◆ **PASSAGE FOR REVIEW**
++++
Wednesday, 8 January 2014

Dreams of demons

Another two weird dreams last night.

The first was held in a cave: Just as we began down a well trodden path, we turned left and soon came across a stone tablet on a wall, which concluded the path. About 80cm across and 1.5m tall, it read something about the undesirable fate of people who decided to carry on along the path. a large and spacious mansion, carved out carefully with delicate beauty. Staglamites and stalactites enormous in nature held the ground above and below, preventing terrible destruction from collapsing. We, a group of sorts, were admiring its majestic nature. Though the path stopped in front of the tablet, the leader in our group promptly picked up his pickaxe and with the blunt end, pushed the stone tablet further into it's crib.

I immediately knew that something bad was to happen. Seconds later, the ground jerkes and trembled in two successive times - our fate was alread here.

Air gushed throughout the cave, and especially stronger at the path we were all on. I rushed back to the entrance, but it had been sealed up by sand which had somehow solidified. Dust kicked up as the wind rushed about, as if oblivious and uncaring of our presence.

Hiding in the corner where the wall meets the sand-constructed seal, I faced the wall, palms covering my ears, eyes screwed shut, and waited for my fate.

The screaming wind and quivering walls felt human to me, but even worse than that, a harbinger of death, as the intensities grew stronger wih time.

Soon, when I knew it was my time, I instantly felt lighter. I opened my eyes carefully, expecting to see death strewn about, but only to notice light. Beings of light. Their form was that of human, yes, but void of features. There was no discernable face, limb, nor any part of them that says huamn. Furthermore, you could see through, and past, them; their only sillhouette depicted by only lines of light.

I raised my hands to my face and noticed that I, too, was a being of light.

-end-

Yeah I cut out a bit of the ending of my dream so that it would be a nice story hahaha. The events afterwards are really boring, like how I met someone I knew and we walked up a flight of stairs and then end. I woke up after that. Hhahaha. Boring right XD.

It was 5ish-am when I woke up. I was terrified somehow. I went to the toilet, peed, and while going bsck to my room I was so afraid thst I might see those beings of light kingering in my house. I prayed I prayed I prayed so hard that I wouldn't have to lol.

Weird dream.

Monday, 6 January 2014

Sickness. Yucks.

Oh man.

Vomited at around 3pm on saturday, then after 30mins or so, vomited again. First out was my lunch (nasi lemak) then probably my breakfast or dinner from the night before, judging from the consistency and texture of the vomit.
++++
◆ **WORK TO BE COMPLETED**
Write the next part of the diary blog about odd dreams and a spell of sickness, starting right after its last sentence.

◆ **STORED DATA**
++++
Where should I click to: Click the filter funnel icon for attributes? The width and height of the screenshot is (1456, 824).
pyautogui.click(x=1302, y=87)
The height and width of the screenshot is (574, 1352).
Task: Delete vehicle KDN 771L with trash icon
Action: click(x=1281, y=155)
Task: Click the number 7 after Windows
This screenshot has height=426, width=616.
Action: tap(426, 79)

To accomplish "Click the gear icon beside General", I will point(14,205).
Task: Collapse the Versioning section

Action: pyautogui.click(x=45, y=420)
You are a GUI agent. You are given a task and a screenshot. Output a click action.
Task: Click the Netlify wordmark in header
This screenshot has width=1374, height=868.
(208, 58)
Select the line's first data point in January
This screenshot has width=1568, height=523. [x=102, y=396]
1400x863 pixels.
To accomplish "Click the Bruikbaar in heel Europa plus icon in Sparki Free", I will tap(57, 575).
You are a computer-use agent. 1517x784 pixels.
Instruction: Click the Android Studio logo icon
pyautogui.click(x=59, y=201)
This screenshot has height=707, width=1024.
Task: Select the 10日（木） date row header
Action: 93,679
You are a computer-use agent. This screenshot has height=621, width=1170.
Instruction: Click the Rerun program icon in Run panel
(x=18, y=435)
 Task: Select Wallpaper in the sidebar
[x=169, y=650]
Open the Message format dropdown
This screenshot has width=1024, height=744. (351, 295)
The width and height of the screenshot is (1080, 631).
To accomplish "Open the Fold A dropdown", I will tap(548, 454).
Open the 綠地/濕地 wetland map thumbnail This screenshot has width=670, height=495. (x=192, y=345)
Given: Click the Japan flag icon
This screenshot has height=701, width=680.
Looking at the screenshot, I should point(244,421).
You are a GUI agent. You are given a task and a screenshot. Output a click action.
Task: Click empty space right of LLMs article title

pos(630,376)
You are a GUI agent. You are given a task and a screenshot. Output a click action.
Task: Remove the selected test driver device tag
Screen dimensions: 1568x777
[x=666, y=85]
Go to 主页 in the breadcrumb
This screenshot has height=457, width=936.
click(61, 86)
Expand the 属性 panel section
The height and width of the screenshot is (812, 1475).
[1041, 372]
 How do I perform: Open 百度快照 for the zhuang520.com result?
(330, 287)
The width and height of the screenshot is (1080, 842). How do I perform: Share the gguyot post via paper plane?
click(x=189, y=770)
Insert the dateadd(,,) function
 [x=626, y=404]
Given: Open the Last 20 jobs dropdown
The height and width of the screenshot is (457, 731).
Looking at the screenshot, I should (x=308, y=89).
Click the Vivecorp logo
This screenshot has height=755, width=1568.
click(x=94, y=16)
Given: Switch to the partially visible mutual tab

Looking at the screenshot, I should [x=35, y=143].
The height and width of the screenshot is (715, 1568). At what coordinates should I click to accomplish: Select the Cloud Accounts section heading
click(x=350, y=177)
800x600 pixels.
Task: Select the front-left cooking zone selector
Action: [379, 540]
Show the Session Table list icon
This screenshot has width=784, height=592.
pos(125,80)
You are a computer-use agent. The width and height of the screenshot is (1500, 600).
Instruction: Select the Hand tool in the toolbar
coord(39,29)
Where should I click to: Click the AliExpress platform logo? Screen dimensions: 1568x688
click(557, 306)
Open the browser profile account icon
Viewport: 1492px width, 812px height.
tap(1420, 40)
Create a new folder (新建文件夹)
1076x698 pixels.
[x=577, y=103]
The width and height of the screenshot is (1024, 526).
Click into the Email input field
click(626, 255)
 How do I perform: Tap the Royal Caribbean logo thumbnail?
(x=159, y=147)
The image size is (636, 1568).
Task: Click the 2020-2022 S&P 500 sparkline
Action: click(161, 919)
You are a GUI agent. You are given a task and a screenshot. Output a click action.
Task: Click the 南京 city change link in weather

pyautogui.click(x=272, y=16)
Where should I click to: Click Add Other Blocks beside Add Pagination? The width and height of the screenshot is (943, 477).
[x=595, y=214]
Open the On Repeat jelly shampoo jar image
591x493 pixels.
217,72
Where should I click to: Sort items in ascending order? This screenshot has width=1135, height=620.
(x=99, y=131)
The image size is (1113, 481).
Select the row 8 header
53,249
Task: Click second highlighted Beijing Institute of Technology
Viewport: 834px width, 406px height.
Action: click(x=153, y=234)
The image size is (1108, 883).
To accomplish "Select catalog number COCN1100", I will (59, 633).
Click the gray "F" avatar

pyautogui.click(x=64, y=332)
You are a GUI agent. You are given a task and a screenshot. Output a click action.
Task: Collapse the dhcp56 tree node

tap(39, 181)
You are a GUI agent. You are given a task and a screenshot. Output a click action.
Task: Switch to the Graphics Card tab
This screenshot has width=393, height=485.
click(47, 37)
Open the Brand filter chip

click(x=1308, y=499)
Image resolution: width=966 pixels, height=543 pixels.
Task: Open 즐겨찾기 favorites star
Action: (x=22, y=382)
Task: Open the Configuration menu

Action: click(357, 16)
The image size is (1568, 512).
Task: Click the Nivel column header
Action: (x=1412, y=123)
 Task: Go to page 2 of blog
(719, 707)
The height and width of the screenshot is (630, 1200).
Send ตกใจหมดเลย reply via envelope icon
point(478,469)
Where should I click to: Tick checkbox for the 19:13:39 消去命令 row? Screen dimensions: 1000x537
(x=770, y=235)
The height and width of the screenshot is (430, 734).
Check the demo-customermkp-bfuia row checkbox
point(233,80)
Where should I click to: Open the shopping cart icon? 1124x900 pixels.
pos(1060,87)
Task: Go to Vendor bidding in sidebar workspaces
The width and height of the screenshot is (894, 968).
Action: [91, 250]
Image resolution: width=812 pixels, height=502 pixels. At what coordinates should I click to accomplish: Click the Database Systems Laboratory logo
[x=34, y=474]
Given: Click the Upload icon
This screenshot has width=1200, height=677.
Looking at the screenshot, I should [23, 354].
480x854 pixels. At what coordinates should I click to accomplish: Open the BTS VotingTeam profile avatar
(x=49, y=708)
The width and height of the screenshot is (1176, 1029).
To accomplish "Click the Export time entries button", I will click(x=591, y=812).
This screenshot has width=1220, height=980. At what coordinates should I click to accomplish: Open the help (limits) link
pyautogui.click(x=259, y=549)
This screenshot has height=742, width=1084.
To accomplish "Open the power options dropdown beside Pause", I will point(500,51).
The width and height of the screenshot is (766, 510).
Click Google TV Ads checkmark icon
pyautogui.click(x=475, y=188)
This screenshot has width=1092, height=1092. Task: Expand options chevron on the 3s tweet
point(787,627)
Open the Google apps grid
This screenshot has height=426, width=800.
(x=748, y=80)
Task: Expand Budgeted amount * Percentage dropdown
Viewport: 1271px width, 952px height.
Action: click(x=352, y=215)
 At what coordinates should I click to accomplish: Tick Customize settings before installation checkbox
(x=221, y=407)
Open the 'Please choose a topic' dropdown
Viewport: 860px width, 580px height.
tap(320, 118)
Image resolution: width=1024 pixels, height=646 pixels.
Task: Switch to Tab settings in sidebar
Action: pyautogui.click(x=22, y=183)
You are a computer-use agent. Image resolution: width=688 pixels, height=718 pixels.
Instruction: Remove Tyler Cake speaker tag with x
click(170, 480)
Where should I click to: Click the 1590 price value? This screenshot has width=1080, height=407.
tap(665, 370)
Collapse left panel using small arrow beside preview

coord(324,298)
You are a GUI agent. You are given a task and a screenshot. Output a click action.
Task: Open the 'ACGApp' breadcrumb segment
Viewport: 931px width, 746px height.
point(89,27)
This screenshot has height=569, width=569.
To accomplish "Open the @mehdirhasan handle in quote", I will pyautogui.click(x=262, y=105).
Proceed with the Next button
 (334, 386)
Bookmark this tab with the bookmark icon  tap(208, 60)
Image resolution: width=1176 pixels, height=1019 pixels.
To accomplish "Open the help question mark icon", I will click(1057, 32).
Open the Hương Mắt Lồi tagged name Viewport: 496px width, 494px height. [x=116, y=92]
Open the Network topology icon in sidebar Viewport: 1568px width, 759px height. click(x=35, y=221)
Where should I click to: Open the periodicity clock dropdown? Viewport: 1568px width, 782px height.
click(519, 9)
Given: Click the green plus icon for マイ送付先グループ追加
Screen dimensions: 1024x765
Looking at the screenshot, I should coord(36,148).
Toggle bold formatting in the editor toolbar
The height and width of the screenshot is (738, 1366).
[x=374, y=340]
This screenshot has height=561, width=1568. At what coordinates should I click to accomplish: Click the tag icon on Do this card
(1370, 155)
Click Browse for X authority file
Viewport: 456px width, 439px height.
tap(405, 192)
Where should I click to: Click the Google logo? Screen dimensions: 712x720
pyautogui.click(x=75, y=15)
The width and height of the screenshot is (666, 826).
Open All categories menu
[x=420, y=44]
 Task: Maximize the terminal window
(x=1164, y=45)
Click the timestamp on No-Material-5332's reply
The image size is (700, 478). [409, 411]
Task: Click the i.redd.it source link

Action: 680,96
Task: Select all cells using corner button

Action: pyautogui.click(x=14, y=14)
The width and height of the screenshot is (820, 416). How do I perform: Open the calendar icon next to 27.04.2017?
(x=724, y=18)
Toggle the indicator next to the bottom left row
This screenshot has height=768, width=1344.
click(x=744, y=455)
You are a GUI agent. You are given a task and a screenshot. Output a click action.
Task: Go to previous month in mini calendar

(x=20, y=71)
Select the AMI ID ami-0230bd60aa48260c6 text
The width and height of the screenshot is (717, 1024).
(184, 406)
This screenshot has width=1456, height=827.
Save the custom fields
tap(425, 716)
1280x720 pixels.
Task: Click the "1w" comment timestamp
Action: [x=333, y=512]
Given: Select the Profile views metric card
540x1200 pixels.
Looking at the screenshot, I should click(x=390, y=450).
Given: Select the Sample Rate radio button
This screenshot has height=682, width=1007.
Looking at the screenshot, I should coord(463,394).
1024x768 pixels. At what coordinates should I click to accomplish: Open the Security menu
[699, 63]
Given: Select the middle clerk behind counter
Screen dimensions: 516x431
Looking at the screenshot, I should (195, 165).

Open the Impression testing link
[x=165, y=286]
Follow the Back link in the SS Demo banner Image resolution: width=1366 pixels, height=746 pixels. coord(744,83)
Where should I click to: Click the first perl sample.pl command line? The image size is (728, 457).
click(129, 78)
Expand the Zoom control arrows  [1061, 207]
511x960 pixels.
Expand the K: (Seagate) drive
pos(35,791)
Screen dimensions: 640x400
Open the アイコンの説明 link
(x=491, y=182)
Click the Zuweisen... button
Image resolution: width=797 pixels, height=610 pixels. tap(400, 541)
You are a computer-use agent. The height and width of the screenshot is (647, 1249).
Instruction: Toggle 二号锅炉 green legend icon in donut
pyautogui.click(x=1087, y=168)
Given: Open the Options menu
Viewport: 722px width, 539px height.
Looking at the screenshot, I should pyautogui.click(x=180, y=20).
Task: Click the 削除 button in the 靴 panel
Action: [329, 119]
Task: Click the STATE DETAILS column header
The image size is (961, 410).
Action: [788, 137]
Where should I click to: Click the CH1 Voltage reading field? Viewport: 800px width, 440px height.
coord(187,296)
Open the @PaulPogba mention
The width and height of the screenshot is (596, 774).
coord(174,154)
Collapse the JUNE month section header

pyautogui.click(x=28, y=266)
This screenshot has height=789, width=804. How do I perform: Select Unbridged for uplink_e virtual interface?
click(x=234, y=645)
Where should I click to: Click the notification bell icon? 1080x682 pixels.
++++
◆ **EXERCISE ANSWER**
Yucks right? I know. Hahahhahha

Rested at 5ish-pm, all the way till 11pm.  Slept at 2+am on the couch in the living room because of the discomfort. I lined the couch with my blanket since the couch had a cloth over it which mom washes, and it was scratchy and annoying. Tried to coax the last instalment of vomit out but it didn't work. Since the couch was right by the windows which were wide open, the cold breeze was coming in steadily. I noticed that whenever I shivered, I would get the urge to puke. So I kept myself exposed to the cold wind (masochistic me hahaha) and tried to coax the vomit out. Guess what? IT DIDN'T WORK. So I tried to go back to sleep. During the intense shivers I would pray repeatedly to feel better.

During all these rests, I was drifting in and out of sleep with weird dreams all the time. Woke up at 3am by my parents to go back to my bed. I moved my pillow and shirt (see how much I exposed myself to the cold breeze) back to my bed while dad carried my pillow and bottle and vomit bucket (in case I needed to puke and the toilet was too far away) (and it somehow helps me to vomit idky).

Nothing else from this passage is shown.